The journalist led by zeroing in on the President's notorious talking point that "if you liked your doctor and your health care plan, you would be able to keep it", and noted that this was the "one piece of information it was impossible to avoid" during the first year-plus of the Democrat's first term, prior to the passage of the Affordable Care Act. He continued by bluntly dismissing any attempt to explain this promise away now:

...[I]t was a surprise to many people to get a letter like the one Independence Blue Cross sent its customers weeks ago. It said that as a result of the Affordable Care Act, "your current plan will be discontinued effective January 1, 2014, and you will need to select a new plan by the end of December to avoid any interruption in coverage."

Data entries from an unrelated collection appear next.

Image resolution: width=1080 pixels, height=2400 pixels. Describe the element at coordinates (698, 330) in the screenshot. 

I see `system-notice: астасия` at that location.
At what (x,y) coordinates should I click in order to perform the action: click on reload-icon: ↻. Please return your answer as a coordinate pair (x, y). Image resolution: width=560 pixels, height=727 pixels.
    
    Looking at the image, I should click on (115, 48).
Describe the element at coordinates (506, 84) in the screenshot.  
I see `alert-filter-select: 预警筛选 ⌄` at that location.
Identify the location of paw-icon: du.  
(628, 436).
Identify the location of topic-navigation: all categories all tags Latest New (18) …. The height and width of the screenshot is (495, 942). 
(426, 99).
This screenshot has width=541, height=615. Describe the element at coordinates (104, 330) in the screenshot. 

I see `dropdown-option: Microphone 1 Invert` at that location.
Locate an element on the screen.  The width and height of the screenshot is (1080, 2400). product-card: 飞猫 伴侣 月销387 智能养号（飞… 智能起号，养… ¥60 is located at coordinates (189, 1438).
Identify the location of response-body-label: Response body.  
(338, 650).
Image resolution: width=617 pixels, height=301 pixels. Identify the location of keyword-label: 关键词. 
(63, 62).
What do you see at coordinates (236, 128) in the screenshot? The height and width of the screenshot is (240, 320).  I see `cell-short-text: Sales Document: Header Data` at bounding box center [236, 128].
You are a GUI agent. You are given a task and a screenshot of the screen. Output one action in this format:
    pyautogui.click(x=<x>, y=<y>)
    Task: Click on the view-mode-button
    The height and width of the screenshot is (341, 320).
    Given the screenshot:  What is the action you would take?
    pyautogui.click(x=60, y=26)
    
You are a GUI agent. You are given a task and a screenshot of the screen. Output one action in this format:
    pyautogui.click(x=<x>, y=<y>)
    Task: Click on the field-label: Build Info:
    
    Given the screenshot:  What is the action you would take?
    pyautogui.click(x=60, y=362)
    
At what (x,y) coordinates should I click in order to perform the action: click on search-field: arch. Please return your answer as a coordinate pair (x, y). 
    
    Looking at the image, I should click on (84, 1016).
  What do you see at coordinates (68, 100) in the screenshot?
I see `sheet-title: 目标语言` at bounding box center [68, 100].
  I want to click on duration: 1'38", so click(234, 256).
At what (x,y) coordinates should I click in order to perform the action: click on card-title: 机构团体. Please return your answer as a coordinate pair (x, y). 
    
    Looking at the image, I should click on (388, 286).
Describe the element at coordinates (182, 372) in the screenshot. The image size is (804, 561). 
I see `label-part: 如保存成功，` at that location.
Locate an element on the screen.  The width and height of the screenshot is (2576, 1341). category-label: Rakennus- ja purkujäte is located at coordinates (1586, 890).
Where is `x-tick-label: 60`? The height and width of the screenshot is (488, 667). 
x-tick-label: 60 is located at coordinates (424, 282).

That wasn't what the president promised. But wait, the president can explain. It's not what we think. People won't have the same insurance—they will have better insurance, administration officials assure. That's not the way some of the people receiving these letters see it. The president's original promise was so ironclad and repeated so often that any explanation now sounds like dissembling.

Dickerson then dropped his North Korean simile, and added that "what started as a website debacle is growing into a relitigation of the underlying operation. The Affordable Care Act passed with cracks and inconsistencies that are now re-emerging in the context of the website's bad launch....the failure of the site is weakening the administration's ability to engage in those old debates."

Later in the piece, the political director led up to his "death spiral" label by asserting that "the president's message about his signature law has always been: It gets better, I promise. That was always an uphill battle. The benefits of the law were strung out over time, making it harder for people to recognize a payoff. 'Trust me' claims clash with people's mistrust of politicians and government programs." He also took down a Tweet from Valerie Jarrett, where the Obama senior adviser tried to run to the President's defense over his now-refuted promise: "This is spinning—which is to be expected from a president's defender—but its legalistic dissembling seems particularly weak in light of the president's initial promises."

Dickerson concluded that the failures of ObamaCare "help obscure [congressional Republicans'] recent flirtation with utter collapse....This debate over his initial claim lends credibility to their longstanding opposition to the law."